• Blog
  • Informational

Knowledge Graphs: Breaking the Ice

This post talks about the nature and key characteristics of knowledge graphs. It also outlines the benefits of formal semantics and how modeling graphs in RDF can help us easily identify, disambiguate and interconnect information

December 8, 2023 9 mins. read Gergana Petkova

A graph is like a map that represents real-life objects and the relationships between them. While many of us use Google, Twitter, Alexa and Siri, likely most don’t know (or think about) that they are powered by knowledge graph technology. In these social network graphs, the objects are people and organizations, and the relationships are ‘follows’ or ‘friends’. 

The objects in knowledge graphs are called “entities” and can represent real things in the world, events, situations or even ideas. The descriptions of these entities have a specific structure and meaning (semantics). This allows both humans and machines to process them efficiently and unambiguously. These descriptions also reference other entities and their descriptions and in this way create a vast network of knowledge.

The three roles of a knowledge graph

A knowledge graph is a versatile way of organizing and using data. It can act as a database, a network and a knowledge base depending on how it’s designed and used. 

Like a database, knowledge graphs have schemas and users can apply complex structured queries to extract specific data needed. However, unlike relational databases, schema in a graph is flexible and it doesn’t need to be pre-defined.

The data in a knowledge graph can be represented as a collection of nodes and edges and can be analyzed like a network structure. This enables users to perform different graph algorithms, optimizations and traversal operations and transformations.

Because of the formal semantics attached to the data, knowledge graphs can act as a knowledge base. This enables humans and machines to easily interpret this data and derive new information.

Formal semantics

Formal semantics (usually defined by an ontology) establishes an agreement between the developers of a knowledge graph and its users with the context of the domain and the meaning of the data. Semantics utilizes a number of representation and modeling instruments to express and interpret the data of a knowledge graph.

A description of an entity usually includes its classification with respect to a class hierarchy. The idea is that each entity belongs to exactly one class (but can also be a superclass representing a higher-level concept or a subclass with a granular concept). For example, in domains like general news the most common classes are Person, Organization and Location. To continue along the hierarchy, both Person and Organization can have a superclass Agent, whereas Location usually has sub-classes like Country, City, etc. 

The relationship between entities, on the other hand, are usually expressed by relation types. These indicate the nature of the relationship such as friend, relative, competitor, etc. Relation types can also have formal definitions. For instance, parent-of can be defined as the inverse relation of child-of and both can be considered specific cases of the symmetric relation relative-of.
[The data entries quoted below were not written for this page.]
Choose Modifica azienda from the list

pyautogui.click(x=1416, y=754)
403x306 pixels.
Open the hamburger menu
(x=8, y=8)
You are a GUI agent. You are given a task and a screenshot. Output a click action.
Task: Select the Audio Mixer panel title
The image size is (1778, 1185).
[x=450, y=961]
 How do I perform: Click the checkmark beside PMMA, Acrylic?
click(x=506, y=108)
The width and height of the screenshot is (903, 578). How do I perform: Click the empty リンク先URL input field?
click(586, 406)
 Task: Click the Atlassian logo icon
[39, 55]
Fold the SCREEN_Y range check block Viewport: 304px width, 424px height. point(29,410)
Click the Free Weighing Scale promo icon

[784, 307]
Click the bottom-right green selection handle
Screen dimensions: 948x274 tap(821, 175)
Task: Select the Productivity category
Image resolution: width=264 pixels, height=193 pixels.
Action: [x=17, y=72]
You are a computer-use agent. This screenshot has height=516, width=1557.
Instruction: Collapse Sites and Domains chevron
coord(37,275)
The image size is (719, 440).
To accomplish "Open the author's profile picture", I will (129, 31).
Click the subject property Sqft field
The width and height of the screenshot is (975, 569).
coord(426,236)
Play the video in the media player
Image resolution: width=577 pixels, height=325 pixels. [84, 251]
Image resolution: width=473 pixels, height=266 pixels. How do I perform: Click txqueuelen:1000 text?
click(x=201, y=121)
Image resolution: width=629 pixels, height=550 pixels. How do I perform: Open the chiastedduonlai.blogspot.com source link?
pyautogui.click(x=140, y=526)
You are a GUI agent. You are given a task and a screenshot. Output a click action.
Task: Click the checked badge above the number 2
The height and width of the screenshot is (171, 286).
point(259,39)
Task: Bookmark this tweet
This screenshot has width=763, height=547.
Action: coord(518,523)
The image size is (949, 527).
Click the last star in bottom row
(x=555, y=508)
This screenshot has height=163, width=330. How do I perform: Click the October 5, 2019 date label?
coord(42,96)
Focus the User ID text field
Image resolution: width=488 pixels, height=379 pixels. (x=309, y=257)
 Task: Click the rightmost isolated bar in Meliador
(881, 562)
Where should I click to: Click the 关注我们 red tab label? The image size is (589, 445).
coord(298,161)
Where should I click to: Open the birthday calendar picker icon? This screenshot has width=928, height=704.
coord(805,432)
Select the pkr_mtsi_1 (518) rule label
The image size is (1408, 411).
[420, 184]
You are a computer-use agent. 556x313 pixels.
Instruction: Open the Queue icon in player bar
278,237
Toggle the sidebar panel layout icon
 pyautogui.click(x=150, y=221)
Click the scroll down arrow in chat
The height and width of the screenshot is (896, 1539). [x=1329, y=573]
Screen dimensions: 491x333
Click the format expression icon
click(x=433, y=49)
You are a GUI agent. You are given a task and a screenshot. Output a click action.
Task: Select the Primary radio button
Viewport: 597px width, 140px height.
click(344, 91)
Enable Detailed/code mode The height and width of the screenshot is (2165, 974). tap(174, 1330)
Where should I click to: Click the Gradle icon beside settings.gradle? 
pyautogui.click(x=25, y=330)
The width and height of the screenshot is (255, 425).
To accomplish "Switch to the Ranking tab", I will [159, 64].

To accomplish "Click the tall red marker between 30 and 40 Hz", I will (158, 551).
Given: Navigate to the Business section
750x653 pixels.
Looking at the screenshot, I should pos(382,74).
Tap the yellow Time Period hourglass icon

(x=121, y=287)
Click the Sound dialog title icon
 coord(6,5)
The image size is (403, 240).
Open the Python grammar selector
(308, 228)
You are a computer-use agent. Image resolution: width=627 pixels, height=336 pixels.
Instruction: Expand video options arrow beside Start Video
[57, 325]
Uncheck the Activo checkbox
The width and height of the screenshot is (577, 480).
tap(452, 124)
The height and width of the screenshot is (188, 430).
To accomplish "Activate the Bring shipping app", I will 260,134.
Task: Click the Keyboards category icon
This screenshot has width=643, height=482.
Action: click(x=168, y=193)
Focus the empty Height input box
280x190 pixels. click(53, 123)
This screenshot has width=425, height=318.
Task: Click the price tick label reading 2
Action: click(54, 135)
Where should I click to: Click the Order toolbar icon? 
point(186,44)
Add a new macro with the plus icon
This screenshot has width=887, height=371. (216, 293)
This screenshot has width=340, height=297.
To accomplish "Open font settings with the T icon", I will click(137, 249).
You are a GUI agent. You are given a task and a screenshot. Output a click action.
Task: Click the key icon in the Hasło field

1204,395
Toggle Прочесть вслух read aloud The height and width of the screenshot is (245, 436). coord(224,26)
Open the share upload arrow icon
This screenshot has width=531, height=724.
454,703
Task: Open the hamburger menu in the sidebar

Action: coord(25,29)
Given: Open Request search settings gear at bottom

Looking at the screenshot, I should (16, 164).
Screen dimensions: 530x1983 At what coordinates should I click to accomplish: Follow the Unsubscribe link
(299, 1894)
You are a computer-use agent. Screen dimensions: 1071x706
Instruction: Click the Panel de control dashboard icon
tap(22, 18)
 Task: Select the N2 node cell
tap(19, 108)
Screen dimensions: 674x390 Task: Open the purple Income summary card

Entities can also be associated with categories that describe specific aspects of their semantics. For example, a book can simultaneously belong to “Books about Africa”, “Bestseller”, “Books by Italian authors”, “Books for kids”, etc. 

It’s also possible to include “human-friendly” free text descriptions in a knowledge graph. This helps further clarify the design intentions for an entity and offers additional context and details for enhanced search capabilities.

Knowledge graphs in RDF

One of the common graph data models is the Resource Description Framework (RDF). Developed and standardized by the World Wide Web Consortium (W3C), it provides a powerful and expressive framework for representing data and metadata.

RDF Basics

RDF is made of three-part structures called triples. An RDF triple consists of Subject, Predicate and Object. Each triple has a unique identifier known as the Uniform Resource Identifier (URI), which looks like a web page address. 

Let’s consider the following example triples:

subjectpredicateobject
:Wilma:hasSpouse:Fred
:Wilma:hasAge24

In the first triple, “Wilma hasSpouse Fred”, Wilma is the subject, hasSpouse is the predicate and Fred is the object. In the second triple, “Wilma hasAge 24”, Wilma is the subject, hasAge is the predicate and 24 is the object.

By connecting multiple triples together, we create an RDF graph. The following diagram illustrates the characters and relationships found in the Flintstones TV cartoon series. We see triples such as “PebbleFlintstone livesIn Bedrock” or “BamBamRubble livesIn Bedrock”. This tells us that the Flintstones and the Rubbles live in Bedrock and that Bedrock is part of Cobblestone County in Prehistoric America.

The other triples in the graph describe the relationships between the different characters (hasSpouse or hasChild) as well as their work association (worksFor). For example, we can see that Fred and Wilma are married, that they have a child Pebbles and that Fred works for the Rock Quarry company.

Labeled Property Graphs

Labeled Property Graphs (LPGs) are another graph data model that offers light-weight management of graph data. Its primary motivation is not centered around semantics, data exchange or publication, but is focused on efficient storage that enables quick querying and traversal of interconnected data. 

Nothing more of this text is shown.